Colecchi told Al-Monitor that his group had written to the president of the Supreme Council of the Society of Qom Seminary Scholars two years ago to try to arrange a visit but that the trip only came together this year. He said the Catholic theologians were surprised to find how much they have in common with their Shiite Muslim counterparts.
“The way Shia Islam does religious reflection is very similar to the Catholic tradition,” Colecchi said. Both stress “faith and reason,” venerate past religious figures and have a tradition of what he called “living interpretation” of religious rules.
Since the focus of their trip was the nuclear dispute, Colecchi said his delegation pressed the Iranian clerics about the fatwa by Supreme Leader Ayatollah Ali Khamenei against nuclear weapons and other weapons of mass destruction.
Colecchi said the Catholics repeatedly asked whether the fatwa could be reversed. He said the Iranians replied that such rulings could change “by way of development but not contradiction.” He said they gave as an example a ruling by Ayatollah Ruhollah Khomeini, the founder of the Islamic Republic of Iran, against chess. The fatwa was directed against the gambling that often accompanied the traditional Iranian game and was refined to allow the game, but not the gambling, Colecchi said.
For Iran to develop nuclear weapons would “undermine the authority of the supreme leader and the integrity of their religious tradition,” Colecchi said. He added, however, that while Iran is led by clerics and “the religious establishment in Iran is against the acquisition, stockpile and use of nuclear weapons, that does not mean there may not be hard-liners with a different view.”
Colecchi told Al-Monitor that the group was warmly received by ordinary Iranians, including young people at a major shrine in Qom who took “selfies” with the bishops dressed in their clerical cassocks. On the other hand, he said, he could not get into his Twitter account or access the Conference of Bishops' website because of the Iranian government's filtering of the Internet. He said he hoped that the visit was just the beginning of a conversation that would expand to include human rights and Iran’s heavy use of capital punishment. Capital punishment has only been strongly discouraged by the Roman Catholic Church relatively recently, under Pope John Paul II.
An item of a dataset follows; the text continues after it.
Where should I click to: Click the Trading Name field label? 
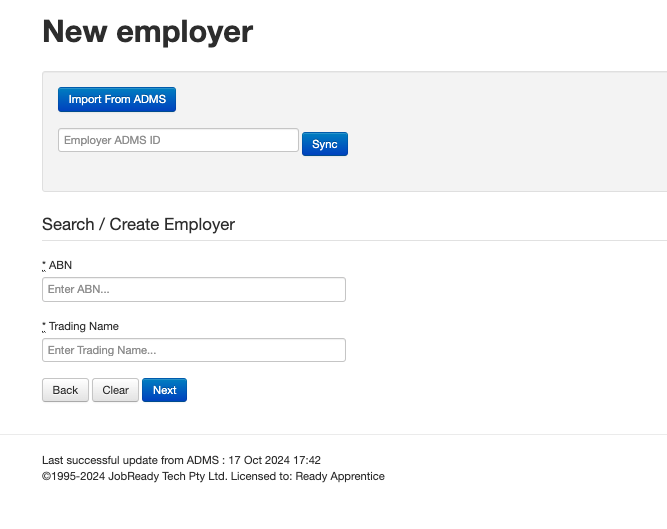83,326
The Mennonites, meanwhile, raised the nuclear issue with ordinary Iranians they encountered who were “hopeful that an agreement would be reached but also wanting it to be fair,” Martin said.
Members of his delegation attended a conference on philosophical thought held in honor of Ayatollah Morteza Motahhari, a key figure in the Iranian revolution who was assassinated in 1979. Among those speaking at the conference was Ali Larijani, a son-in-law of Motahhari who is the speaker of the Iranian parliament and a former chief nuclear negotiator. According to Martin, Larijani — who wrote his doctoral dissertation on the works of the German philosopher Immanuel Kant — confined his comments to philosophy, not politics. However, the Mennonites also met with Kazem Sajjadpour, a former Iranian diplomat and adviser to Foreign Minister Mohammad Javad Zarif. Martin said they planned to brief US State Department officials and members of Congress on their trip.
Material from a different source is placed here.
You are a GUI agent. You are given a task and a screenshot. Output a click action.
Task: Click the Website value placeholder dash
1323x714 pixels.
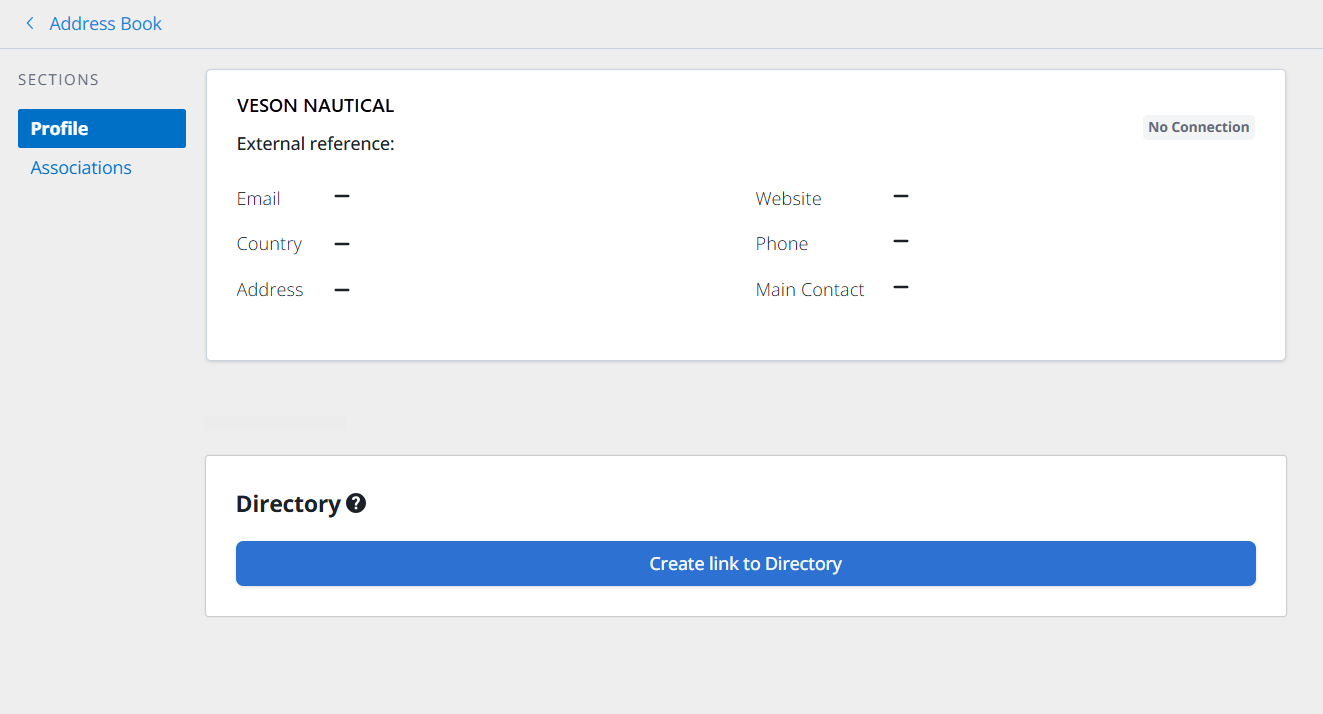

Even though senior US officials are now speaking or otherwise interacting with Iranian officials on a daily basis to try to resolve the nuclear dispute, people-to-people dialogue is crucial to increase knowledge of Iran by Americans and lay the basis for a wider rapprochement, the US visitors to Iran said.
“Pope Francis calls dialogue the royal road to peace," Colecchi told Al-Monitor.
Destro said, “If you’re going to try and open up lines of communication that are more than threats, you have to start somewhere.”